◆ DATA FOR ANALYSIS:
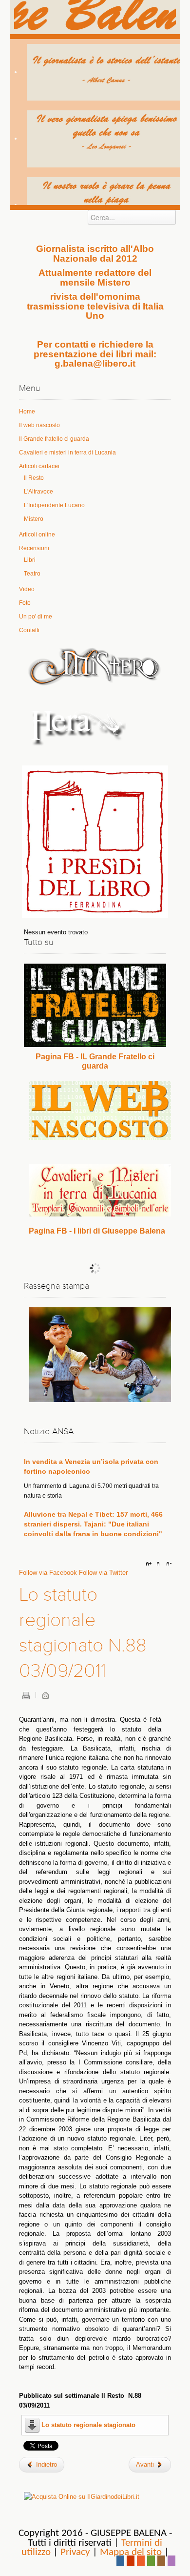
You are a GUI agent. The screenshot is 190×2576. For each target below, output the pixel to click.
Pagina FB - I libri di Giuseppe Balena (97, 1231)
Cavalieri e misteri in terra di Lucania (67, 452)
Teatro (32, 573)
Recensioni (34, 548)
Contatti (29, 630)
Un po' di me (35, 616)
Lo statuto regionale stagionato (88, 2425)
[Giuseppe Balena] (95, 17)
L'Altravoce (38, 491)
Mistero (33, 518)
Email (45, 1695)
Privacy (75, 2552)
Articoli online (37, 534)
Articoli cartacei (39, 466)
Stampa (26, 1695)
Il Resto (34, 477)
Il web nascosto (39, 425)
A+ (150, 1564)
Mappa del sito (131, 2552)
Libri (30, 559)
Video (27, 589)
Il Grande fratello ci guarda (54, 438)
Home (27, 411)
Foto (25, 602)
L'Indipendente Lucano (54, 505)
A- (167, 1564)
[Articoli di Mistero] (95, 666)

◆ EXERCISE GOAL: From the first line above down to the line with "A+ (150, 1564)", reproduce every line and no others, omitting pictures.

◆ EXERCISE OUTPUT:
You are a GUI agent. The screenshot is 190×2576. For each target below, output the pixel to click.
Pagina FB - I libri di Giuseppe Balena (97, 1231)
Cavalieri e misteri in terra di Lucania (67, 452)
Teatro (32, 573)
Recensioni (34, 548)
Contatti (29, 630)
Un po' di me (35, 616)
Lo statuto regionale stagionato (88, 2425)
[Giuseppe Balena] (95, 17)
L'Altravoce (38, 491)
Mistero (33, 518)
Email (45, 1695)
Privacy (75, 2552)
Articoli online (37, 534)
Articoli cartacei (39, 466)
Stampa (26, 1695)
Il Resto (34, 477)
Il web nascosto (39, 425)
A+ (150, 1564)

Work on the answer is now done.